予想外の再会
これならきっと“家族へのプレゼント”として持って帰ることができるだろう。
季節物だし気楽に受け取ってくれるはず。
予算も“野口英世”で収まってくれていてちょうどいい。友達としても合格点だ。
「お願いします」
財布を出してレジで会計を済まそうとした時…。
「あっ。ちょっと待ってください。…あの、これもお願いします」
見ているうちに一郎とお揃いの“記念品”が欲しくなって、結局自分の分も購入することにしたのだ。
「ありがとうございます。プレゼントですか?」
「…はい…」
店員が丁寧に緑の包装紙とオレンジのリボンでラッピングしてくれている間に、香澄はもう1つプレゼントを買い足した。千晶への贈り物だ。
彼女は別に誕生日ではないのだが、一郎にだけプレゼントをしてしまうと、きっと不機嫌になってしまうだろう。

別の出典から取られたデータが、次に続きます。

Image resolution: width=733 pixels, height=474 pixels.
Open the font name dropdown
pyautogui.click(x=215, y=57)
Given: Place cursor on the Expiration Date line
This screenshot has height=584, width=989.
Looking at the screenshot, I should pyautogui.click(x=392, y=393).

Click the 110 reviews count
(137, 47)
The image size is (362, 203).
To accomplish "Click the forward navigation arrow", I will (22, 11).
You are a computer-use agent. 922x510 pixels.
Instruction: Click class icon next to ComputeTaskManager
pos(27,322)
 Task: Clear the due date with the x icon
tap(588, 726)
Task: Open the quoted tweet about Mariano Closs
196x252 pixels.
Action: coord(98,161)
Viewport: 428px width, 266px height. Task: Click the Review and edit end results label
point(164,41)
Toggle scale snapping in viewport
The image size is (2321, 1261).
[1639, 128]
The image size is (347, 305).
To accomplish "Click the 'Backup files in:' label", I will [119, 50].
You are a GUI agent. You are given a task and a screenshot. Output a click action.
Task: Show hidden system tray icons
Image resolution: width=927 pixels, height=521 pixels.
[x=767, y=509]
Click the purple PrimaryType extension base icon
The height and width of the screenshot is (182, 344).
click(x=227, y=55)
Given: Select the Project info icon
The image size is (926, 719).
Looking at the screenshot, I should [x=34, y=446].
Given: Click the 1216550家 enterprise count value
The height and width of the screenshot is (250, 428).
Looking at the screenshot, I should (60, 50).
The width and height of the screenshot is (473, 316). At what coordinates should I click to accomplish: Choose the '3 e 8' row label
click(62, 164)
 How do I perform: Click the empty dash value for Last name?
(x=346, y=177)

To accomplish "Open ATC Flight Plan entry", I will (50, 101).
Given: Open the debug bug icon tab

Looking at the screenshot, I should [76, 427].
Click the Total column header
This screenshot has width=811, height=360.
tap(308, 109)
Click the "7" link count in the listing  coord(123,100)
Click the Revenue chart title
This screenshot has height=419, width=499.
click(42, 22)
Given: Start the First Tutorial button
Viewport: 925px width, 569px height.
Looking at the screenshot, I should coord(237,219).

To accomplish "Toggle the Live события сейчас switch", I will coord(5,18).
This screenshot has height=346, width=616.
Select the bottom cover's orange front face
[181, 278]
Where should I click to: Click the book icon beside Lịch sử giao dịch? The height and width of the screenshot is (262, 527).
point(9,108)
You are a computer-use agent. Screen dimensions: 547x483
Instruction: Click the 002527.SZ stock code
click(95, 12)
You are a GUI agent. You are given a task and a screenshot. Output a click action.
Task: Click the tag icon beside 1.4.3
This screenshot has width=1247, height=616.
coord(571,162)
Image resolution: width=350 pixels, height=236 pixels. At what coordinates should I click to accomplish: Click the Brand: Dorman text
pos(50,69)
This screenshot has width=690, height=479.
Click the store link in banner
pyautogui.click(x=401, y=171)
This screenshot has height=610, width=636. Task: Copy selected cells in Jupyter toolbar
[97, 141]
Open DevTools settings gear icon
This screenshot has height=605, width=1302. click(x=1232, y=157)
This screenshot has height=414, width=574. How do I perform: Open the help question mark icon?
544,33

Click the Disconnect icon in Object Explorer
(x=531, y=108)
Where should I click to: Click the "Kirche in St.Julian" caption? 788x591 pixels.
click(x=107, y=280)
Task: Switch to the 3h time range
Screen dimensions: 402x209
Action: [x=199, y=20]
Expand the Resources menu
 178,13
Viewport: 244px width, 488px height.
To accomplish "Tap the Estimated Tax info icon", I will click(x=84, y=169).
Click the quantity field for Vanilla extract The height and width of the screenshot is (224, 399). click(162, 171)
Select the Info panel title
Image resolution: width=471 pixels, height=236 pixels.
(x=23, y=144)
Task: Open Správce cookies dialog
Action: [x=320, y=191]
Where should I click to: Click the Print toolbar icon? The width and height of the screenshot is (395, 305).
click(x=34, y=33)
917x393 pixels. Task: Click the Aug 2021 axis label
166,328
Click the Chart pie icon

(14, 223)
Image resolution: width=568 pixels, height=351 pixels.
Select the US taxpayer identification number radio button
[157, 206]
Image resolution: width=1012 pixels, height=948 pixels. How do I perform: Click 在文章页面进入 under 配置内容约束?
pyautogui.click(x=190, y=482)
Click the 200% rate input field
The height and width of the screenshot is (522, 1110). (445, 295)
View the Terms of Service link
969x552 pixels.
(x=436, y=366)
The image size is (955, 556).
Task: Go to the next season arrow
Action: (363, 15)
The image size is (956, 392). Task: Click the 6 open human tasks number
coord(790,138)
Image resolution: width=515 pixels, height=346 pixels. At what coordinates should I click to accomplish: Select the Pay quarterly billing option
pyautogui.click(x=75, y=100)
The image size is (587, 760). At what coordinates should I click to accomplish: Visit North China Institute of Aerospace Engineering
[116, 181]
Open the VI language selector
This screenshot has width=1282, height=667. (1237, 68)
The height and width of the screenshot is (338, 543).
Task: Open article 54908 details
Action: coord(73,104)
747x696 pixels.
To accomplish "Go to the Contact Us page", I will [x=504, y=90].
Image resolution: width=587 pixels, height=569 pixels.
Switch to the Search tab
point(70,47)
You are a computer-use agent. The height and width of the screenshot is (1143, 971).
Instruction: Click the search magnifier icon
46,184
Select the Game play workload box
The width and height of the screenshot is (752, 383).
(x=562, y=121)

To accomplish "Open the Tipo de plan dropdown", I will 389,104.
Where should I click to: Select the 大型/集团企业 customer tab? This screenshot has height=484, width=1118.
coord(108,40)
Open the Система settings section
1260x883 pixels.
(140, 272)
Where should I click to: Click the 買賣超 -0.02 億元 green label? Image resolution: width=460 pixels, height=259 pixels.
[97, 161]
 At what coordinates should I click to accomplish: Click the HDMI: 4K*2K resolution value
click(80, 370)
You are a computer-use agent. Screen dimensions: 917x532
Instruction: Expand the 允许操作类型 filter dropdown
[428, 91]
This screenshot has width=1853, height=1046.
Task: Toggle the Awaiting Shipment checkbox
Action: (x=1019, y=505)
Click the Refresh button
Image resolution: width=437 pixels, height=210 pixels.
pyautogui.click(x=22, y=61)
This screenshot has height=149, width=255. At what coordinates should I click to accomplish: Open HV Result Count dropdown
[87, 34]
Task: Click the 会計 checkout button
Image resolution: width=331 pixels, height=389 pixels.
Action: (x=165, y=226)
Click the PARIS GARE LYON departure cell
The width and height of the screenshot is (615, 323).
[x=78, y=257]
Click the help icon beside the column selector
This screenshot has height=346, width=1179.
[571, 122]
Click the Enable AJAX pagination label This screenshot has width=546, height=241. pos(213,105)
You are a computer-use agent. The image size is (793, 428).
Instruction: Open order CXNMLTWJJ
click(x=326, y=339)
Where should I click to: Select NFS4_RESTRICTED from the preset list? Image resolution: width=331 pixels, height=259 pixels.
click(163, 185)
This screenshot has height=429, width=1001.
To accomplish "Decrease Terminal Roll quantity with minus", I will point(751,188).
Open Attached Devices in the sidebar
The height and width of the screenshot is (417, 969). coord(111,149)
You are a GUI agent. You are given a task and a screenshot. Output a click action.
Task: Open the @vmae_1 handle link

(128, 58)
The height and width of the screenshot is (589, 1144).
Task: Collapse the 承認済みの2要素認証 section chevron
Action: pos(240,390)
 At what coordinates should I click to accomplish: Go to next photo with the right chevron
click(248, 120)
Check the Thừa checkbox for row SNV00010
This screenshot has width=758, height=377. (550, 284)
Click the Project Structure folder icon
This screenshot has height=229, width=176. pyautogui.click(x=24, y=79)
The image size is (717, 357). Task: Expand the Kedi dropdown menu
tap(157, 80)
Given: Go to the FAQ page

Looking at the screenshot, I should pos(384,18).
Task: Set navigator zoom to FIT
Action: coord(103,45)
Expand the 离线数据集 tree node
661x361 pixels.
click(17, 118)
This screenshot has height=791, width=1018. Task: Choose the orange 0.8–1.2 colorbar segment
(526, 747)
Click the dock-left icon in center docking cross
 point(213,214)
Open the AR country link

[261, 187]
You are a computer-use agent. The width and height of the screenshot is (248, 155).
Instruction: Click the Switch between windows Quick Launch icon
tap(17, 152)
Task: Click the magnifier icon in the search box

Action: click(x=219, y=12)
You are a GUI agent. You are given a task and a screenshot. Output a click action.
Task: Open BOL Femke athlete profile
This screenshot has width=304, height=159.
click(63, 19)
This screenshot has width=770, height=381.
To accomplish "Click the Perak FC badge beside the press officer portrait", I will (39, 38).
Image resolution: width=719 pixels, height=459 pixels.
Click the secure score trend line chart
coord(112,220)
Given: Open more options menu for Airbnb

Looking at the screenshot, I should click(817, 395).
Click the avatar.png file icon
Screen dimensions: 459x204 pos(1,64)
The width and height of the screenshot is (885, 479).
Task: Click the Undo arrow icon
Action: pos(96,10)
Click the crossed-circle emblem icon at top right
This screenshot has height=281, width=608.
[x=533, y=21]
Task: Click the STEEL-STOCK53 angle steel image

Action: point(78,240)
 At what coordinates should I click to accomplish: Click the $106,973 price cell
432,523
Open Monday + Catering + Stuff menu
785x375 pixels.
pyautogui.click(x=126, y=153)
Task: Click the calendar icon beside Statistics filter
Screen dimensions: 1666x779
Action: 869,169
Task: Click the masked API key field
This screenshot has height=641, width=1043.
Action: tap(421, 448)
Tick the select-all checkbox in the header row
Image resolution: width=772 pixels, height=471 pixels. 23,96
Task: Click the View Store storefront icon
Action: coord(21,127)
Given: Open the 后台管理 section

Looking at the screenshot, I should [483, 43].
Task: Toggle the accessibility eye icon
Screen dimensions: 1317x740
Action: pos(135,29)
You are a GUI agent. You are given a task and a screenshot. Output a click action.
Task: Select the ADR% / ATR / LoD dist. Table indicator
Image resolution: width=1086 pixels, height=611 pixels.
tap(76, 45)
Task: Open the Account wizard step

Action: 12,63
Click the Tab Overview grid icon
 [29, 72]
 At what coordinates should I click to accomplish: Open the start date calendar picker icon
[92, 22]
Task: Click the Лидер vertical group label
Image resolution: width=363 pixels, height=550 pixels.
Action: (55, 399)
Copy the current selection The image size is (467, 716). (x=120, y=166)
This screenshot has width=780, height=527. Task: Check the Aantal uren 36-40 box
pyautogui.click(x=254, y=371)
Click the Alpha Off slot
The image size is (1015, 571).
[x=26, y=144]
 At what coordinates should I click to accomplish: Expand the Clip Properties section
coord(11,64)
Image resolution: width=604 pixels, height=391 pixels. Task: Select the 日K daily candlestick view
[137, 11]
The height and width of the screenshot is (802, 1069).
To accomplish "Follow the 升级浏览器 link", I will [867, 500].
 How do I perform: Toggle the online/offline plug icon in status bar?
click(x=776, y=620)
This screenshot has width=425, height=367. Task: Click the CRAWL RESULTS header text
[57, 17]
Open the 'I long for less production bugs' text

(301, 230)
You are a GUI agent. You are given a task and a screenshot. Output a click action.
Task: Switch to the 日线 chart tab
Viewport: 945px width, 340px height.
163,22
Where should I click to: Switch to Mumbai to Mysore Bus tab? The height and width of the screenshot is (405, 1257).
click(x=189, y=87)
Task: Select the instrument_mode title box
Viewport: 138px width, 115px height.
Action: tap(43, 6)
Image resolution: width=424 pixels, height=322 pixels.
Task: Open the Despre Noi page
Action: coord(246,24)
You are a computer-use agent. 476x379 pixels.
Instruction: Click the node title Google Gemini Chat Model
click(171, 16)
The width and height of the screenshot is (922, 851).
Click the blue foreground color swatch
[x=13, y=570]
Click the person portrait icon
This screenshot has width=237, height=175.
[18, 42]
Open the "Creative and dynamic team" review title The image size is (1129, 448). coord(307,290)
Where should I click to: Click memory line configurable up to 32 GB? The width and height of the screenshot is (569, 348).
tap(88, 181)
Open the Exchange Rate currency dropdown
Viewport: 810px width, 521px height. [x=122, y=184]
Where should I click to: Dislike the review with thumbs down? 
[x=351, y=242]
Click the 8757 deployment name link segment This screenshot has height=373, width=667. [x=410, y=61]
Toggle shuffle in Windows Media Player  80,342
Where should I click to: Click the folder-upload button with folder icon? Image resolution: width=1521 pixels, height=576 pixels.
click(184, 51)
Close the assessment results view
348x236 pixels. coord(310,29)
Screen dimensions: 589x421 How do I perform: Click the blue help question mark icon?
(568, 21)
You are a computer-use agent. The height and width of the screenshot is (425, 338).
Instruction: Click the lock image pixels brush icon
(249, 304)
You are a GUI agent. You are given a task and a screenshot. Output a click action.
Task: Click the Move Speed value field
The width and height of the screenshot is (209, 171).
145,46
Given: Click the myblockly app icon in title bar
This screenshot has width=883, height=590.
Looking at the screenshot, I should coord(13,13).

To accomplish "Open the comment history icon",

目の肥えている千晶にとっては、つまらない物かもしれないが、香澄は千晶が好きだった黒猫のハンドタオルに目をつけた。
彼女は昔から黒猫が大好きで、自分のサインや手紙には必ず黒猫を書いていたのだ。黒猫はいわば、当時の彼女のトレードマークのようなものだった。
可愛いラメ入りの黒猫がプリントされたハンドタオル。きっと喜んでくれるだろうと、彼女の笑顔を浮かべながら…。
腕時計を見ると7時25分。
(いっけない!)
待ち合わせが変更になった時間まで、あと5分。
充分間に合うと思って買い物をしていたのだが、気がついたらギリギリの時間になってしまっていた。
香澄は慌ててプレゼントをバッグにしまいこみ、店に走った。
駅から少し離れたところにあるその店は、六席で満員になってしまうほどの、とてもこじんまりとした多国籍料理の店だった。
千晶の知り合いの店で、賑やかな六本木を少し離れた路地裏に建っていた。
木目調の佇まいに、間接照明で照らされた赤い文字の店名がとても洒落ている。
店に入ると…。
(…えっ…???)
香澄はとても驚いた。
…なんと!
千晶と一郎は既に来ていて、一番奥の席でふたりだけで乾杯を終えて飲んでいたのだ。
しかも、そのグラスは殆どカラになっていた。